━━━━━ Data provided

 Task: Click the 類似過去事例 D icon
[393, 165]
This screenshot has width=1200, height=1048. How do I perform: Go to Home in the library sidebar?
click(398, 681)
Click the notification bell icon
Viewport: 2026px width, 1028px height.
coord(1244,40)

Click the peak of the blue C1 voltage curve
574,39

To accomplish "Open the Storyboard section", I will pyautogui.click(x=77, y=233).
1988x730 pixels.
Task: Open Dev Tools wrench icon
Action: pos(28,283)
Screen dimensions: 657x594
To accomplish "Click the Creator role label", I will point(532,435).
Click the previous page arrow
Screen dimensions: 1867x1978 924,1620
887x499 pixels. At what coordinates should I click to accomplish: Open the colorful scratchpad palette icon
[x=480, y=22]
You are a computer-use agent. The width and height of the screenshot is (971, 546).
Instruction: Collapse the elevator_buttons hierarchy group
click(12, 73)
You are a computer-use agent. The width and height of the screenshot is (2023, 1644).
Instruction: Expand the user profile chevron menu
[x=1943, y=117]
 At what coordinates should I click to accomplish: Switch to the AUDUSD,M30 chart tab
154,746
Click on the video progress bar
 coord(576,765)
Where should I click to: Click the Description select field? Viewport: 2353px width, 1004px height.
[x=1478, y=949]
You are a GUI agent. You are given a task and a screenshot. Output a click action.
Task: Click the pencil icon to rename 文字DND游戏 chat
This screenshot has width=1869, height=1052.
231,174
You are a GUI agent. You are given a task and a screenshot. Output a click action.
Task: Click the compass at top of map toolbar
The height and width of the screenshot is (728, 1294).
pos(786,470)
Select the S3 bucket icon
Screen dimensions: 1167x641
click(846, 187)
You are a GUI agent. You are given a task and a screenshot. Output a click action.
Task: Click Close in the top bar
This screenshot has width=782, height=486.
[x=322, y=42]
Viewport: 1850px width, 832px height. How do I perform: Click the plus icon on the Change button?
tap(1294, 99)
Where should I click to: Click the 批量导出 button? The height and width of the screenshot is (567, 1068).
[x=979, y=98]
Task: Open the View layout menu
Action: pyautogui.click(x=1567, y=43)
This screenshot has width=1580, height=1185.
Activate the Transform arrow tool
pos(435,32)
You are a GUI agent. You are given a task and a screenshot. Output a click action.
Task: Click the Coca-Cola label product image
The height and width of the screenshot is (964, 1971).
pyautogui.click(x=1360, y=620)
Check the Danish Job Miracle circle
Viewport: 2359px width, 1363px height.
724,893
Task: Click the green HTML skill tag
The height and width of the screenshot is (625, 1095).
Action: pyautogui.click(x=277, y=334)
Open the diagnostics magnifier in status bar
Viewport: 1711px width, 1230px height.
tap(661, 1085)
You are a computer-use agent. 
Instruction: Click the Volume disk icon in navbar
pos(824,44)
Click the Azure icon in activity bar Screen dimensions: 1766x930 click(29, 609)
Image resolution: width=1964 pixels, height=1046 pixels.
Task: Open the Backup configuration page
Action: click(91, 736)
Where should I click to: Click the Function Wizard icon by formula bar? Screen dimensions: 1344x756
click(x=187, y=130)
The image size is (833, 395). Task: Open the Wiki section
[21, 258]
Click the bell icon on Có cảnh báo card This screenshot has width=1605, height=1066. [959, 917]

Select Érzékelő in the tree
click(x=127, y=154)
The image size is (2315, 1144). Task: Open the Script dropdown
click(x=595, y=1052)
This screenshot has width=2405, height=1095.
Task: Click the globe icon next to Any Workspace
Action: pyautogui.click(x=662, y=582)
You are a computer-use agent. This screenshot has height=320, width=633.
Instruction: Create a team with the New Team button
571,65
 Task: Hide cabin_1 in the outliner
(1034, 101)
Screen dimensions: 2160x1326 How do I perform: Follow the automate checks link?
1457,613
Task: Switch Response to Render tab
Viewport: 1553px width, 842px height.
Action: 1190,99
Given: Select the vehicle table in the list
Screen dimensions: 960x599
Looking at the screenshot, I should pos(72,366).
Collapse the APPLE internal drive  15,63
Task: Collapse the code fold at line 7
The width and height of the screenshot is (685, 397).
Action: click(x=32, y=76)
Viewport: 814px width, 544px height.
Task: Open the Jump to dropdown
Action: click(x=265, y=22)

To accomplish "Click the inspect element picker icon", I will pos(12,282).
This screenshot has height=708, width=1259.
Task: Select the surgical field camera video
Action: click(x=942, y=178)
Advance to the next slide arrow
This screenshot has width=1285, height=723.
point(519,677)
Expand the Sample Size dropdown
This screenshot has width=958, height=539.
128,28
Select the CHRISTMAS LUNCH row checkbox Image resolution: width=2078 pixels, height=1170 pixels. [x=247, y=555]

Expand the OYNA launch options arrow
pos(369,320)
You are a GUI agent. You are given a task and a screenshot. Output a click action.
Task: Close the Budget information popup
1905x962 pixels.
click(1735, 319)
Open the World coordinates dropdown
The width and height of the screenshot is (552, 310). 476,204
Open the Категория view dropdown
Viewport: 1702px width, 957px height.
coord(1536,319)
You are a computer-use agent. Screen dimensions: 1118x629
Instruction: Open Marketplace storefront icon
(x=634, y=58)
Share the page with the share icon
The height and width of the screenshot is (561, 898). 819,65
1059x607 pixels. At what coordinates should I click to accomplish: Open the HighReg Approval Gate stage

━━━━━━━━━━

▶ **What to produce**:
Retype the records above, but only those lines that fall between the line containing "Viewport: 2026px width, 1028px height." and the line containing "Task: Click the compass at top of map toolbar", with both of those lines included, exactly as written.

▶ **Task response**:
Viewport: 2026px width, 1028px height.
coord(1244,40)

Click the peak of the blue C1 voltage curve
574,39

To accomplish "Open the Storyboard section", I will pyautogui.click(x=77, y=233).
1988x730 pixels.
Task: Open Dev Tools wrench icon
Action: pos(28,283)
Screen dimensions: 657x594
To accomplish "Click the Creator role label", I will point(532,435).
Click the previous page arrow
Screen dimensions: 1867x1978 924,1620
887x499 pixels. At what coordinates should I click to accomplish: Open the colorful scratchpad palette icon
[x=480, y=22]
You are a computer-use agent. The width and height of the screenshot is (971, 546).
Instruction: Collapse the elevator_buttons hierarchy group
click(12, 73)
You are a computer-use agent. The width and height of the screenshot is (2023, 1644).
Instruction: Expand the user profile chevron menu
[x=1943, y=117]
 At what coordinates should I click to accomplish: Switch to the AUDUSD,M30 chart tab
154,746
Click on the video progress bar
 coord(576,765)
Where should I click to: Click the Description select field? Viewport: 2353px width, 1004px height.
[x=1478, y=949]
You are a GUI agent. You are given a task and a screenshot. Output a click action.
Task: Click the pencil icon to rename 文字DND游戏 chat
This screenshot has width=1869, height=1052.
231,174
You are a GUI agent. You are given a task and a screenshot. Output a click action.
Task: Click the compass at top of map toolbar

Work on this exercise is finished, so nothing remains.